Any brands/types you'd recommend.

thanks


----------



## ryman (May 4, 2004)

Corona Razor Saw


----------



## panchosdad (Sep 21, 2008)

Looked at the Corona site, I'm thinking the 10" folding saw, something big enough to cut 4 to 6" logs and branches. Right track?


----------



## bweide (Dec 27, 2004)

My favorite saw is the Fiskars Woodzig 10" folding pruning saw. The saw has a blade with teeth like a chainsaw and cuts on the pull stroke. This allows the blade to be lighter and it is sharpened like a chainsaw chain with a small round file. They can be purchased at Home Depot for $15.


----------



## bsieb (Aug 23, 2003)

panchosdad said:


> Looked at the Corona site, I'm thinking the 10" folding saw, something big enough to cut 4 to 6" logs and branches. Right track?


The local YCC crews use these, good service and economical to replace:

http://www.coronaclipper.com/index....gDetail&int_product_id=179&int_category_id=27


----------



## AZ (Apr 14, 2009)

Fiskars rock .


----------



## Sghost (Jul 15, 2008)




----------



## LWright (Jan 29, 2006)

http://www.bahcostore.com/folding-saws.jsp


----------



## slocaus (Jul 21, 2005)

Sghost said:


>


Long as you carry it!

Whatchadoin this Sunday?


----------



## mtbAndy (Jun 7, 2004)

We picked up a couple of Stanley pruning saws that work great. They don't fold but can be stashed in a hydration pack. The paper blade cover is a little weak but making something more sustainable shouldn't be hard.


----------



## wvmtb (Jan 16, 2004)

I like the Sven Saw, it's basically a folding bow saw. 








You can get it with a 15 or 21" blade.

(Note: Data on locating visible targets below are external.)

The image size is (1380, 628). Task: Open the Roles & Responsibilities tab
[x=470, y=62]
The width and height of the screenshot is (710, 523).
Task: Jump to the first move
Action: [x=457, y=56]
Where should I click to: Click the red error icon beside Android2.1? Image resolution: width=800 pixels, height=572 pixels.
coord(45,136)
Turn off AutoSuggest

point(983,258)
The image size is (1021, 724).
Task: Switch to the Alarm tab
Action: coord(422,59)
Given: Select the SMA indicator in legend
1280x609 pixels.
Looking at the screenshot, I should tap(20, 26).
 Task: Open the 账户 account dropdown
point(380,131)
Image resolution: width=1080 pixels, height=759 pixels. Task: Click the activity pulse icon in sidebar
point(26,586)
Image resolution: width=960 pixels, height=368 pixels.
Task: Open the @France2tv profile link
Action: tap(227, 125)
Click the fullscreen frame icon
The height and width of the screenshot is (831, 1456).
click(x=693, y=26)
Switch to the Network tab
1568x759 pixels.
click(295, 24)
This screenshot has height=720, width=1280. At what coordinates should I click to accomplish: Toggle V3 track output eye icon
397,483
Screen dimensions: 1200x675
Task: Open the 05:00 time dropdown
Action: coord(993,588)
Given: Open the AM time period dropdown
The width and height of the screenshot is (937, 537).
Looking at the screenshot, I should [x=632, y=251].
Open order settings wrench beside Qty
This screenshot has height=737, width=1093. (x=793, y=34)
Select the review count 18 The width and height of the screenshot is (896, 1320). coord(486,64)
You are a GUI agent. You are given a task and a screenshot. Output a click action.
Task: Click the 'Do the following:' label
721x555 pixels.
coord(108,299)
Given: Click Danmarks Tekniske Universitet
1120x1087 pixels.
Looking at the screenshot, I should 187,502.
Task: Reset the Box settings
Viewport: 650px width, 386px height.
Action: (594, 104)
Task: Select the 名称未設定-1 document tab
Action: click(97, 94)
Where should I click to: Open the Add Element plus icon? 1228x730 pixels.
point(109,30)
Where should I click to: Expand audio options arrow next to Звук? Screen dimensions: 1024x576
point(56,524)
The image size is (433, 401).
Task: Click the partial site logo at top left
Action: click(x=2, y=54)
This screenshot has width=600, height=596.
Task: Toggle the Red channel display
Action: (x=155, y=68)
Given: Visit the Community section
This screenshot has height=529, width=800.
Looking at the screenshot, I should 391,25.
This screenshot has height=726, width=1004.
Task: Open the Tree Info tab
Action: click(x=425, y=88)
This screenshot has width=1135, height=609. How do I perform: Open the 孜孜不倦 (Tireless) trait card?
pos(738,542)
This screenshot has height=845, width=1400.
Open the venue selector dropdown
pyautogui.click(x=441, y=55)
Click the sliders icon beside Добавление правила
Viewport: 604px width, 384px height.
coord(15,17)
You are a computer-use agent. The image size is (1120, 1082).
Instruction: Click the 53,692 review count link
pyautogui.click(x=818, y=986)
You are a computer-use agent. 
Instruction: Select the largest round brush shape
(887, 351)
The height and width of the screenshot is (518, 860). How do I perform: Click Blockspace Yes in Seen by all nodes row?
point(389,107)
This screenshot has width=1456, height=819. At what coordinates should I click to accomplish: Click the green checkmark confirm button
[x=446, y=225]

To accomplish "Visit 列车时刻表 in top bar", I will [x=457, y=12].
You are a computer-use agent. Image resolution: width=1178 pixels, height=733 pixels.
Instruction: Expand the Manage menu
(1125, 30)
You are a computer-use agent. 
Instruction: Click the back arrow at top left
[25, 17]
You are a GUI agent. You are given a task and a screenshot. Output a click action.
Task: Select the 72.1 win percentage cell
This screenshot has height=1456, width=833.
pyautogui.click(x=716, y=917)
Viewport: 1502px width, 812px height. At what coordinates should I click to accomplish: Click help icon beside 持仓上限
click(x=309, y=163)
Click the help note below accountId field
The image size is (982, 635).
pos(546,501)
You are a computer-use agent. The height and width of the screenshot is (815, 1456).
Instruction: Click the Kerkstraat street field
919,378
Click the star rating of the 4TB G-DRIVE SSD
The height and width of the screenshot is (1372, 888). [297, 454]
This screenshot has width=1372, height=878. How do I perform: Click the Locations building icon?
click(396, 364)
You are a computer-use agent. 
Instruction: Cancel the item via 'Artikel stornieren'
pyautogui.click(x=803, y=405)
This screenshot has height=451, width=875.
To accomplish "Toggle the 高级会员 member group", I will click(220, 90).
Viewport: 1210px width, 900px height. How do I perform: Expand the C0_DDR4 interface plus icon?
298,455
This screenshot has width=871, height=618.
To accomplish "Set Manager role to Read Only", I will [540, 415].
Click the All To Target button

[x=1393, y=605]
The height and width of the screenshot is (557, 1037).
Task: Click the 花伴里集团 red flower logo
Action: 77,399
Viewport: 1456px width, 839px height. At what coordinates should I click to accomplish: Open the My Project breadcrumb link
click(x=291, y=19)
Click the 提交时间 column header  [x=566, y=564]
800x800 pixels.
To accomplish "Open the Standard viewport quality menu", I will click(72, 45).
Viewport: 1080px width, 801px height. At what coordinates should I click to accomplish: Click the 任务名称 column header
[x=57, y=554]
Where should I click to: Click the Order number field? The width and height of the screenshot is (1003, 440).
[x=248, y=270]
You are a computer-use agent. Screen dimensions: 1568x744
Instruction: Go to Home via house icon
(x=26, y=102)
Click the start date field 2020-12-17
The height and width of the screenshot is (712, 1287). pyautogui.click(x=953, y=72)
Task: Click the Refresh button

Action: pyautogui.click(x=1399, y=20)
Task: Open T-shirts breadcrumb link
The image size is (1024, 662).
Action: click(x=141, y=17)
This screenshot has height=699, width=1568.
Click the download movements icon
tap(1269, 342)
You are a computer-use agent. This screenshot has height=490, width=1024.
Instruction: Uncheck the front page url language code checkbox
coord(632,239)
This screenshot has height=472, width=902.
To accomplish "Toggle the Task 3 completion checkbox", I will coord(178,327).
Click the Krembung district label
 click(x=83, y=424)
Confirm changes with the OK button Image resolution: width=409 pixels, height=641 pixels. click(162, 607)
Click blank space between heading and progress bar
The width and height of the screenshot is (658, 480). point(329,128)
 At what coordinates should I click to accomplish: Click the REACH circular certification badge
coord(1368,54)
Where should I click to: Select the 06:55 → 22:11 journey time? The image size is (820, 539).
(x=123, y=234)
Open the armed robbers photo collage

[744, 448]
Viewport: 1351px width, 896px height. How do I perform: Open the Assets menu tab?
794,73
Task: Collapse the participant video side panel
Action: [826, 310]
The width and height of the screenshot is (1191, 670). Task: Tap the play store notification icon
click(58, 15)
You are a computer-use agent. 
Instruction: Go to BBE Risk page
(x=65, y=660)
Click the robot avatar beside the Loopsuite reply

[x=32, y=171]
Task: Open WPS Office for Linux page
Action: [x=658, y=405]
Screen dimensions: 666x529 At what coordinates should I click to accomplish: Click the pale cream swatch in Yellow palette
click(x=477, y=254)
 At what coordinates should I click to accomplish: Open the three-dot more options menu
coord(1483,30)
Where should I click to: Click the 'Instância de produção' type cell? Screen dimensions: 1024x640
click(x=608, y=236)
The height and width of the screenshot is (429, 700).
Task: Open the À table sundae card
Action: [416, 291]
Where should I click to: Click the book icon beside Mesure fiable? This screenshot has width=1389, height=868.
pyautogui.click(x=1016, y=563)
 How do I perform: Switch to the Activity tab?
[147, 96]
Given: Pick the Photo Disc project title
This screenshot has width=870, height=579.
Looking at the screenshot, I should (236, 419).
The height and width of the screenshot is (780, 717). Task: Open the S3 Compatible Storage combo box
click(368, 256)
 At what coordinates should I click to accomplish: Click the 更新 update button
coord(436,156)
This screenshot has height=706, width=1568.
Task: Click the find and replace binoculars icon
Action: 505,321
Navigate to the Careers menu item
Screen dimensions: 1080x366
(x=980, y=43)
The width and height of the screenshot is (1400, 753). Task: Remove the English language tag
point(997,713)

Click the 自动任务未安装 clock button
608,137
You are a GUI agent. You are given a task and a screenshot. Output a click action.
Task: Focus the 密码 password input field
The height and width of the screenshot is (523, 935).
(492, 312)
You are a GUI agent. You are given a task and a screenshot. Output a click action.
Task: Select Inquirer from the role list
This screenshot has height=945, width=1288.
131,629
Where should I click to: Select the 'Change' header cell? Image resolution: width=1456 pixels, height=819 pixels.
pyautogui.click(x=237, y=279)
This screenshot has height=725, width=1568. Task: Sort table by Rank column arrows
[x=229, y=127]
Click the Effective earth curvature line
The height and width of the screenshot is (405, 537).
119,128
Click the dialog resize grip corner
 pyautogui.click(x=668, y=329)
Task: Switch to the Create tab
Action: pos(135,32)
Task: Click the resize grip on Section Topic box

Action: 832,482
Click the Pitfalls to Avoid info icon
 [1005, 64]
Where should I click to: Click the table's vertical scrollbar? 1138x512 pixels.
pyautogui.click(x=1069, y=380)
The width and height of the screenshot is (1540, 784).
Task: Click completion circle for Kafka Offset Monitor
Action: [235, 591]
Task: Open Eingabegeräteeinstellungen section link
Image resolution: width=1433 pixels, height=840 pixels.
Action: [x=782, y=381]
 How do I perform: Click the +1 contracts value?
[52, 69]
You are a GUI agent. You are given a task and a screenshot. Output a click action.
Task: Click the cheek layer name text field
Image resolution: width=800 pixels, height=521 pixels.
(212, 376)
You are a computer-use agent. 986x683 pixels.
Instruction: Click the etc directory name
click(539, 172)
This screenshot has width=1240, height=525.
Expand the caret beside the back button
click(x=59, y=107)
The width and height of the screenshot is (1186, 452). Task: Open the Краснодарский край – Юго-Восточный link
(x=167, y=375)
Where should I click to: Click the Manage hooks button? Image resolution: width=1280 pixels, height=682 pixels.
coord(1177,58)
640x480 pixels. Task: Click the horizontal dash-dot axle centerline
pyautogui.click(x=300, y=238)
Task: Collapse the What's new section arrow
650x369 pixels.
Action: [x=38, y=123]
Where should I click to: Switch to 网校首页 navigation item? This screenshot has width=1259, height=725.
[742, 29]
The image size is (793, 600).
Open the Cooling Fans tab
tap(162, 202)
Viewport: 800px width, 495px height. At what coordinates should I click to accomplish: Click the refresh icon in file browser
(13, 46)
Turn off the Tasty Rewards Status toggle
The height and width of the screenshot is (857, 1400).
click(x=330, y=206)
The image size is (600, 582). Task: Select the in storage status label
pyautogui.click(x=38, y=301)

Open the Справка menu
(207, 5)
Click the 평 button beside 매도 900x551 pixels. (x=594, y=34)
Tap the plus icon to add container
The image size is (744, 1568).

It slides into a camelbak pretty well and you can cut through some smaller limbs/logs pretty quick. I have the 21" saw and I would say It's good for up to about a 6 - 8" log.


----------



## panchosdad (Sep 21, 2008)

Thanks for all the replies. I'm leaning toward the Sven, it looks like it might be the most versatile.


----------



## dan82au (Aug 28, 2009)

63 teeth looks user friendly and cheap enough. Does it fold up ?


----------



## bsieb (Aug 23, 2003)

hillbilly_hank said:


> We picked up a couple of Stanley pruning saws that work great. They don't fold but can be stashed in a hydration pack. The paper blade cover is a little weak but making something more sustainable shouldn't be hard.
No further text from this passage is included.